Data listing
*****

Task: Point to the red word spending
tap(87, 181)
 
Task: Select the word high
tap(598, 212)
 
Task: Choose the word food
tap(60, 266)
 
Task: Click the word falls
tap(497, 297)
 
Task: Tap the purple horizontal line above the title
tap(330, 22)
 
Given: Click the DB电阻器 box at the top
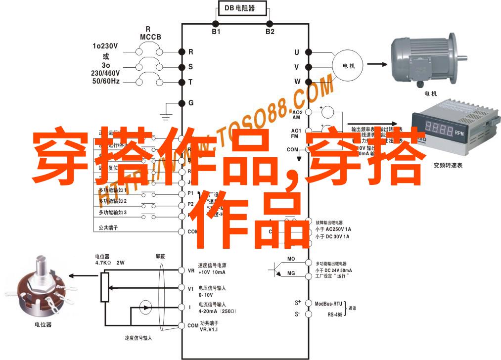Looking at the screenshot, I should (242, 8).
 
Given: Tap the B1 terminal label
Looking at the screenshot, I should (216, 31).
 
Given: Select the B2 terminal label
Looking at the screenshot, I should (270, 31).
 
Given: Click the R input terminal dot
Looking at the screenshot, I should (182, 51).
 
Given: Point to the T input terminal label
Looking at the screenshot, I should (191, 82).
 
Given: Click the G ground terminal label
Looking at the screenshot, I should (191, 103).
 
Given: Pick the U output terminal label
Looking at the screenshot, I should (297, 52).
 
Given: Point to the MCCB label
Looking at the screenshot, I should (148, 37).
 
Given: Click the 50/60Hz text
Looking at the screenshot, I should (105, 81).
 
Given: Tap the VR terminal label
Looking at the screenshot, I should (191, 270).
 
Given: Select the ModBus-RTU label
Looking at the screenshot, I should (328, 303).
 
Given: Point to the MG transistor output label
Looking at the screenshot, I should (291, 273).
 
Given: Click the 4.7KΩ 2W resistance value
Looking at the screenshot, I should (110, 263).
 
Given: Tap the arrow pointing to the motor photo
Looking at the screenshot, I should (376, 64).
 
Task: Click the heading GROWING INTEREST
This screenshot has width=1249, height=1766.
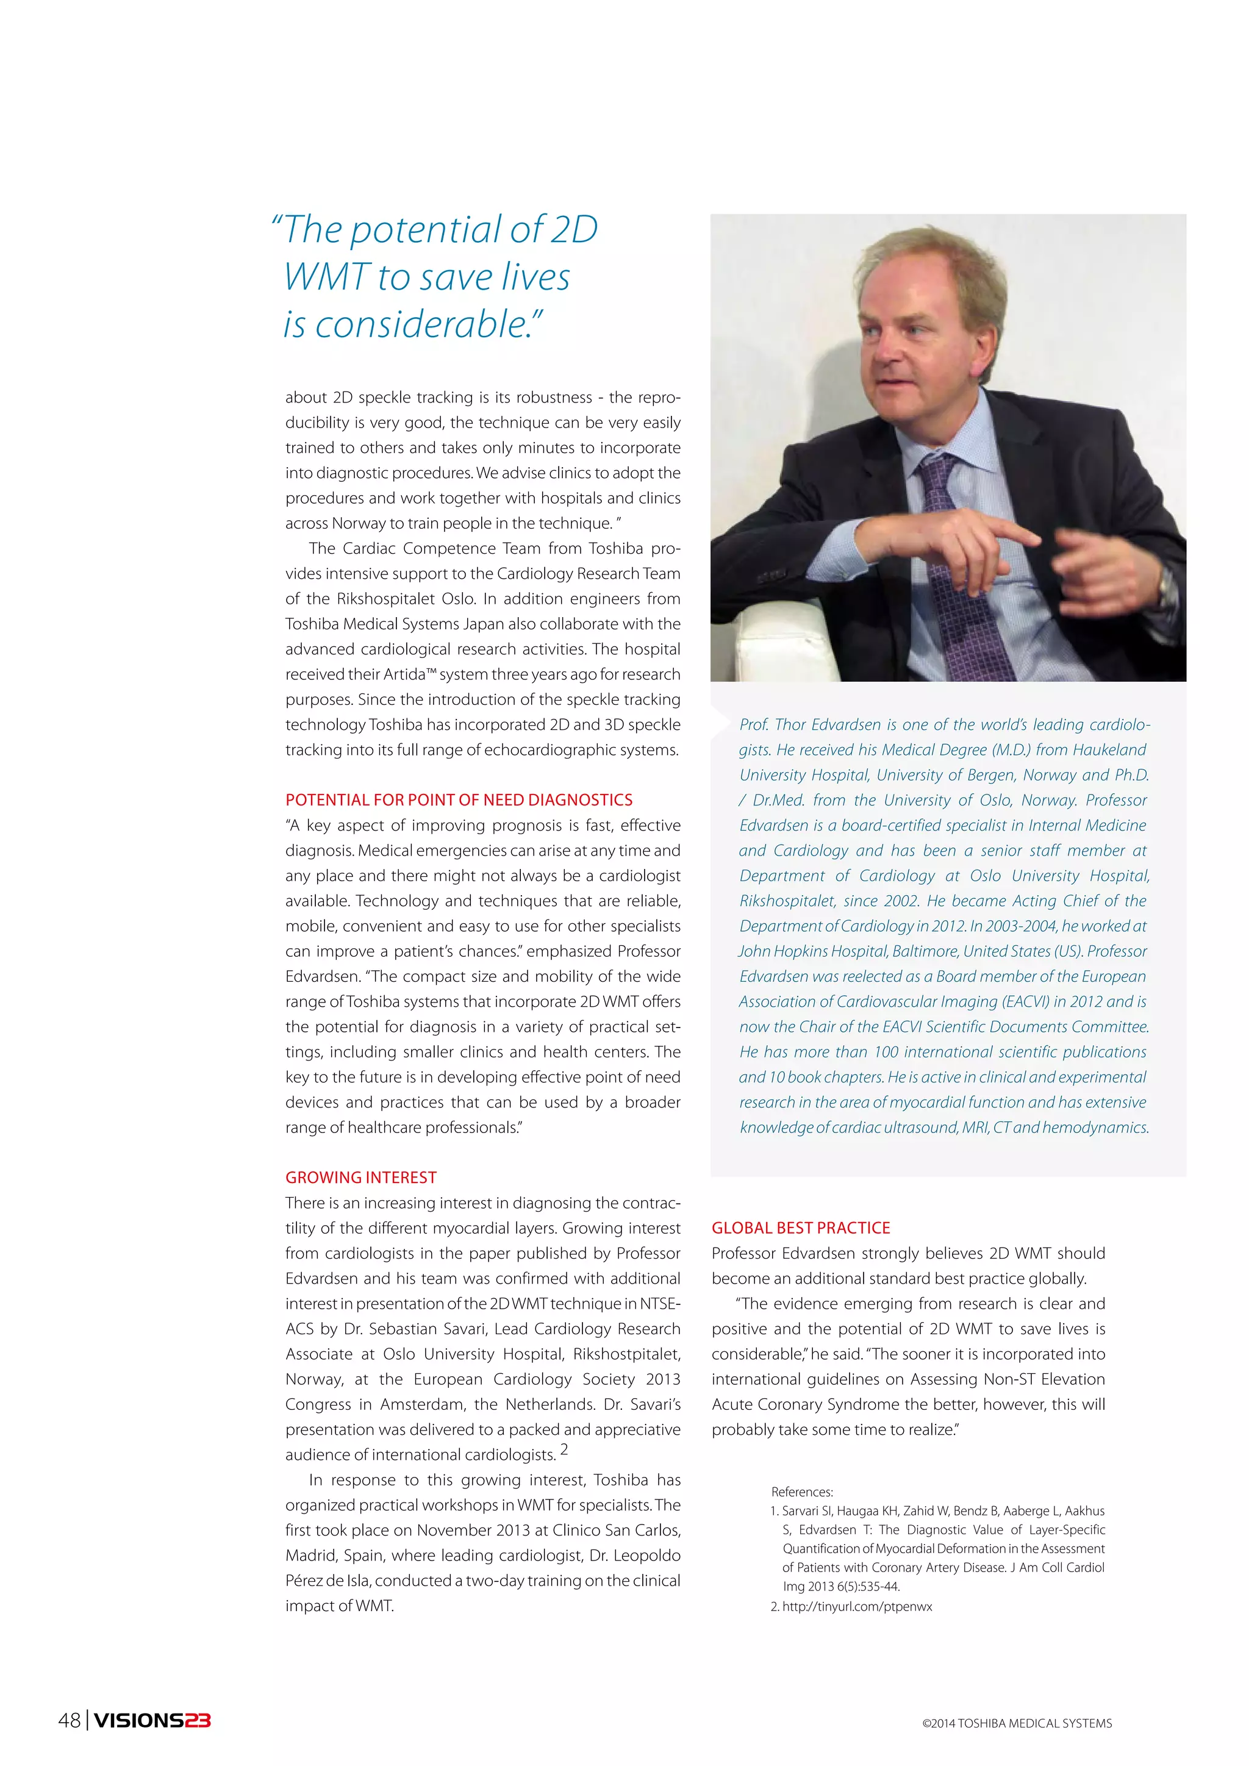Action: [x=360, y=1178]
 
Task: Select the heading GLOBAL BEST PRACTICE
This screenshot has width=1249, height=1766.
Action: [x=801, y=1228]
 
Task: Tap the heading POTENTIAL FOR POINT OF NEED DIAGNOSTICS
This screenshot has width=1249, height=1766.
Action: [x=459, y=800]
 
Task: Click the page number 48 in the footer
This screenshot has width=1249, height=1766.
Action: [x=69, y=1721]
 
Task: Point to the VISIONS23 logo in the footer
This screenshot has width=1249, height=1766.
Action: [x=152, y=1721]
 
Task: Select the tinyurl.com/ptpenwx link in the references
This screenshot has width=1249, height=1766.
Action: [x=857, y=1607]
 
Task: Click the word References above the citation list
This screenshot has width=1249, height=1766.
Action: [x=801, y=1492]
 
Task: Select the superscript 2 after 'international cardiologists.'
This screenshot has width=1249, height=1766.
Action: [x=564, y=1449]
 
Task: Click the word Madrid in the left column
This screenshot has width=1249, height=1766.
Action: [x=310, y=1555]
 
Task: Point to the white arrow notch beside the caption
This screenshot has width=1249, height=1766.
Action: [x=721, y=721]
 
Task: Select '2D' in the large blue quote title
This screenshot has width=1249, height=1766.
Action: [x=574, y=230]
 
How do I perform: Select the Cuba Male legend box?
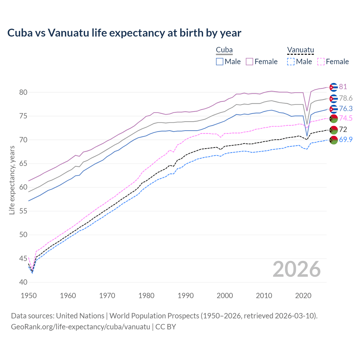[220, 62]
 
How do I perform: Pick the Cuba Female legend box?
[249, 62]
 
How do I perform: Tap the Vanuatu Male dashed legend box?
[291, 62]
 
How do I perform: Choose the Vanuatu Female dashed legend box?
[321, 62]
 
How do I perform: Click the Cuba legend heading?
[224, 50]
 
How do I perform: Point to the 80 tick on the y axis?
[23, 92]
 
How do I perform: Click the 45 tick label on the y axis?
[23, 258]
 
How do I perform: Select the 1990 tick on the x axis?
[186, 296]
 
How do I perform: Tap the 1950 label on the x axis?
[29, 296]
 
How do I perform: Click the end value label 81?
[343, 87]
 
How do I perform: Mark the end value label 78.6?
[346, 98]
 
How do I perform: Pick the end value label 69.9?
[346, 140]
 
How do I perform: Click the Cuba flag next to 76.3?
[334, 109]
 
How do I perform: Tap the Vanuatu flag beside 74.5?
[334, 118]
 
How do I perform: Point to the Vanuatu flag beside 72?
[334, 130]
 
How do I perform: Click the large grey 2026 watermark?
[296, 269]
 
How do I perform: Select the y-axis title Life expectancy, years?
[12, 180]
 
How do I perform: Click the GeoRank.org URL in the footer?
[80, 327]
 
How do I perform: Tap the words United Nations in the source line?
[80, 316]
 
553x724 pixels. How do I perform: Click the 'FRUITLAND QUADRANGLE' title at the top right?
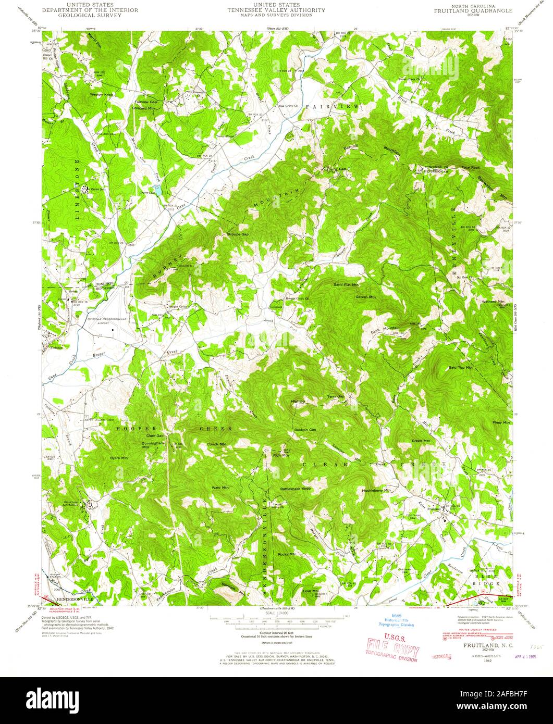[474, 10]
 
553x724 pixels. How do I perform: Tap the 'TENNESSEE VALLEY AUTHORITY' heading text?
[276, 10]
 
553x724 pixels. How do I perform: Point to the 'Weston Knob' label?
[102, 94]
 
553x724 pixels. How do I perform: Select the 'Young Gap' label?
[336, 169]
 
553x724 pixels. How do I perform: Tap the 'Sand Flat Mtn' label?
[346, 285]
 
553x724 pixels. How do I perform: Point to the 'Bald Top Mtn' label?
[460, 367]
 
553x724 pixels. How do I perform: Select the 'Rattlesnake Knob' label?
[296, 489]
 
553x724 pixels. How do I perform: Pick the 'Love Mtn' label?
[311, 591]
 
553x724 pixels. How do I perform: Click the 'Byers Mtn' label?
[119, 458]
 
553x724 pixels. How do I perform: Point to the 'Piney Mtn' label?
[501, 422]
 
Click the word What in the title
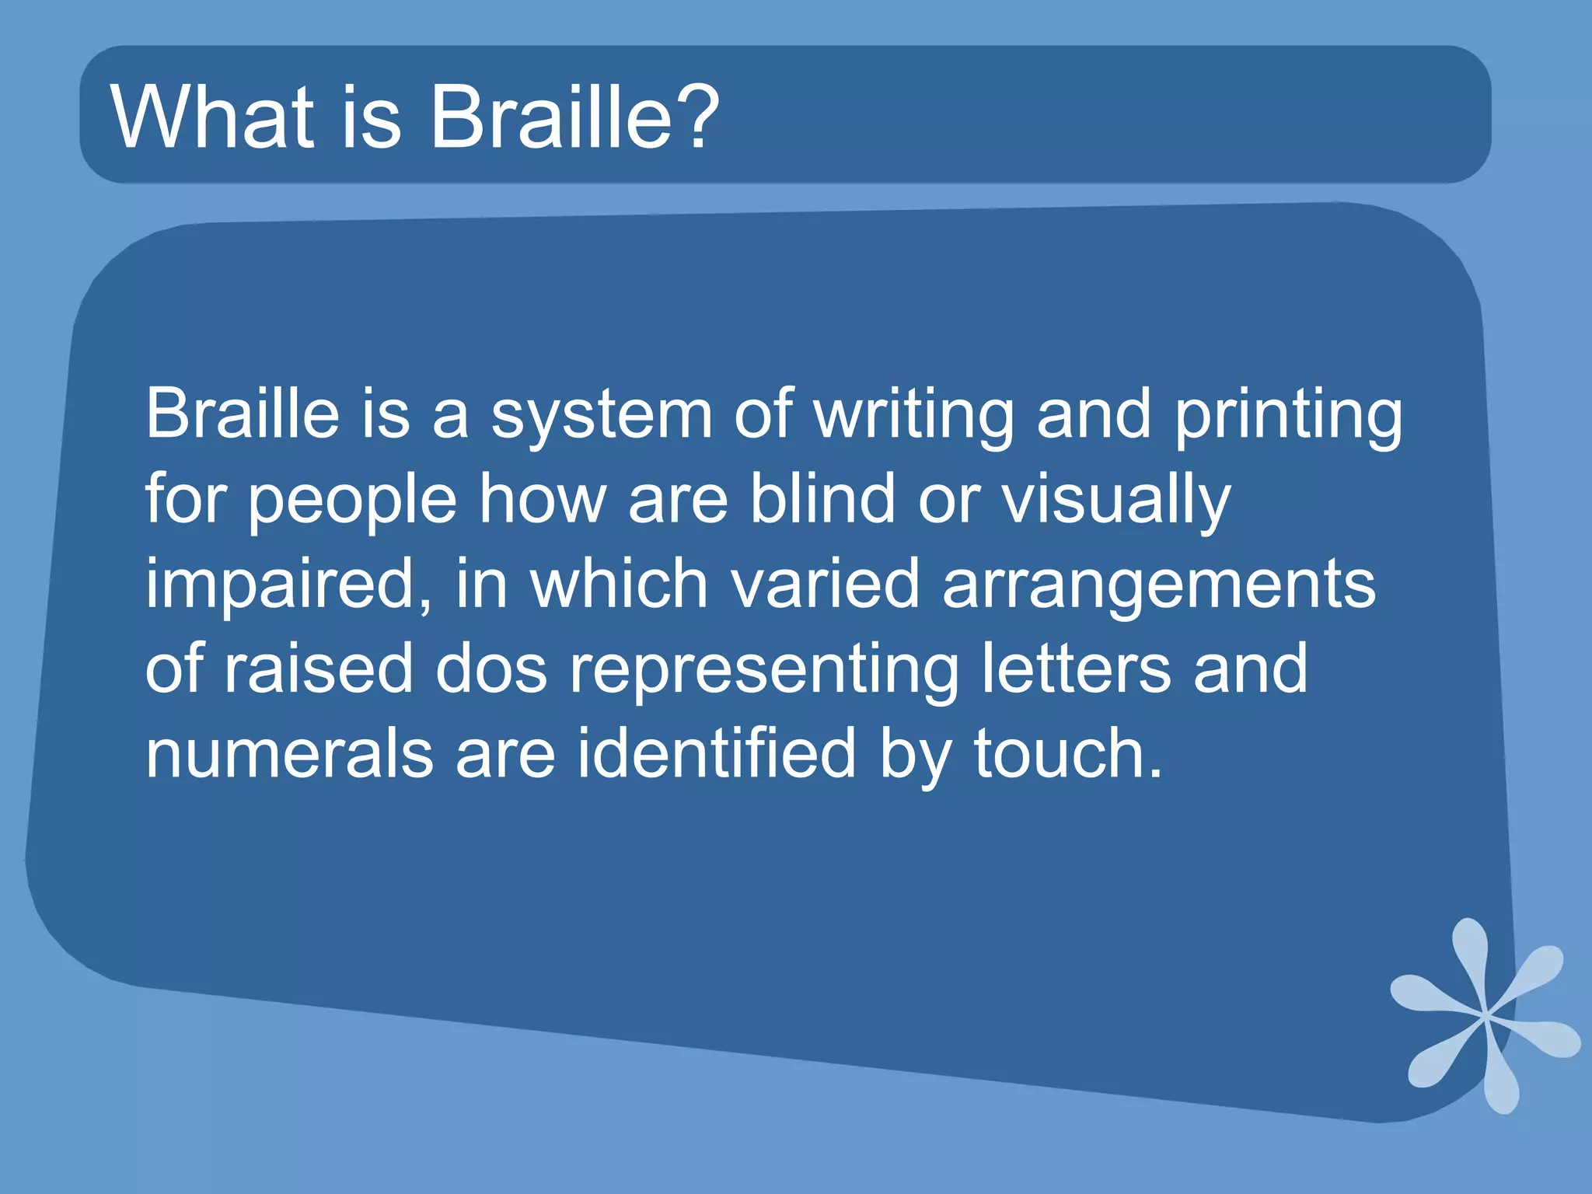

*****

### SET TASK
Rewrite all the records, replacing "Looking at the screenshot, I should" with "Based on the screenshot, I should" and leaving everything else unchanged. Omit the pictures from your answer.

### TASK SOLUTION
Task: Point to the red word spending
tap(87, 181)
 
Task: Select the word high
tap(598, 212)
 
Task: Choose the word food
tap(60, 266)
 
Task: Click the word falls
tap(497, 297)
 
Task: Tap the purple horizontal line above the title
tap(330, 22)
 
Given: Click the DB电阻器 box at the top
Based on the screenshot, I should (242, 8).
 
Given: Tap the B1 terminal label
Based on the screenshot, I should (216, 31).
 
Given: Select the B2 terminal label
Based on the screenshot, I should (270, 31).
 
Given: Click the R input terminal dot
Based on the screenshot, I should (182, 51).
 
Given: Point to the T input terminal label
Based on the screenshot, I should (191, 82).
 
Given: Click the G ground terminal label
Based on the screenshot, I should (191, 103).
 
Given: Pick the U output terminal label
Based on the screenshot, I should (297, 52).
 
Given: Point to the MCCB label
Based on the screenshot, I should (148, 37).
 
Given: Click the 50/60Hz text
Based on the screenshot, I should (105, 81).
 
Given: Tap the VR terminal label
Based on the screenshot, I should (191, 270).
 
Given: Select the ModBus-RTU label
Based on the screenshot, I should (328, 303).
 
Given: Point to the MG transistor output label
Based on the screenshot, I should (291, 273).
 
Given: Click the 4.7KΩ 2W resistance value
Based on the screenshot, I should (110, 263).
 
Given: Tap the arrow pointing to the motor photo
Based on the screenshot, I should (376, 64).
 
Task: Click the heading GROWING INTEREST
This screenshot has width=1249, height=1766.
Action: [x=360, y=1178]
 
Task: Select the heading GLOBAL BEST PRACTICE
This screenshot has width=1249, height=1766.
Action: [x=801, y=1228]
 
Task: Tap the heading POTENTIAL FOR POINT OF NEED DIAGNOSTICS
This screenshot has width=1249, height=1766.
Action: [x=459, y=800]
 
Task: Click the page number 48 in the footer
This screenshot has width=1249, height=1766.
Action: [x=69, y=1721]
 
Task: Point to the VISIONS23 logo in the footer
This screenshot has width=1249, height=1766.
Action: [x=152, y=1721]
 
Task: Select the tinyurl.com/ptpenwx link in the references
This screenshot has width=1249, height=1766.
Action: [x=857, y=1607]
 
Task: Click the word References above the citation list
This screenshot has width=1249, height=1766.
Action: [x=801, y=1492]
 
Task: Select the superscript 2 after 'international cardiologists.'
This screenshot has width=1249, height=1766.
Action: [x=564, y=1449]
 
Task: Click the word Madrid in the left column
This screenshot has width=1249, height=1766.
Action: [x=310, y=1555]
 
Task: Point to the white arrow notch beside the caption
This screenshot has width=1249, height=1766.
Action: [x=721, y=721]
 
Task: Select '2D' in the large blue quote title
This screenshot has width=1249, height=1766.
Action: [x=574, y=230]
 
How do I perform: Select the Cuba Male legend box?
[220, 62]
 
How do I perform: Pick the Cuba Female legend box?
[249, 62]
 
How do I perform: Tap the Vanuatu Male dashed legend box?
[291, 62]
 
How do I perform: Choose the Vanuatu Female dashed legend box?
[321, 62]
 
How do I perform: Click the Cuba legend heading?
[224, 50]
 
How do I perform: Point to the 80 tick on the y axis?
[23, 92]
 
How do I perform: Click the 45 tick label on the y axis?
[23, 258]
 
How do I perform: Select the 1990 tick on the x axis?
[186, 296]
 
How do I perform: Tap the 1950 label on the x axis?
[29, 296]
 
How do I perform: Click the end value label 81?
[343, 87]
 
How do I perform: Mark the end value label 78.6?
[346, 98]
 
How do I perform: Pick the end value label 69.9?
[346, 140]
 
How do I perform: Click the Cuba flag next to 76.3?
[334, 109]
 
How do I perform: Tap the Vanuatu flag beside 74.5?
[334, 118]
 
How do I perform: Point to the Vanuatu flag beside 72?
[334, 130]
 
How do I perform: Click the large grey 2026 watermark?
[296, 269]
 
How do I perform: Select the y-axis title Life expectancy, years?
[12, 180]
 
How do I perform: Click the GeoRank.org URL in the footer?
[80, 327]
 
How do I perform: Tap the words United Nations in the source line?
[80, 316]
 
553x724 pixels. How do I perform: Click the 'FRUITLAND QUADRANGLE' title at the top right?
[474, 10]
 
553x724 pixels. How do I perform: Tap the 'TENNESSEE VALLEY AUTHORITY' heading text?
[276, 10]
 
553x724 pixels. How do I perform: Point to the 'Weston Knob' label?
[102, 94]
 
553x724 pixels. How do I perform: Select the 'Young Gap' label?
[336, 169]
 
553x724 pixels. How do I perform: Tap the 'Sand Flat Mtn' label?
[346, 285]
 
553x724 pixels. How do I perform: Point to the 'Bald Top Mtn' label?
[460, 367]
 
553x724 pixels. How do I perform: Select the 'Rattlesnake Knob' label?
[296, 489]
 
553x724 pixels. How do I perform: Pick the 'Love Mtn' label?
[311, 591]
 
553x724 pixels. How do I perform: Click the 'Byers Mtn' label?
[119, 458]
 
553x724 pixels. How do I perform: Point to the 'Piney Mtn' label?
[501, 422]
 
Click the word What in the title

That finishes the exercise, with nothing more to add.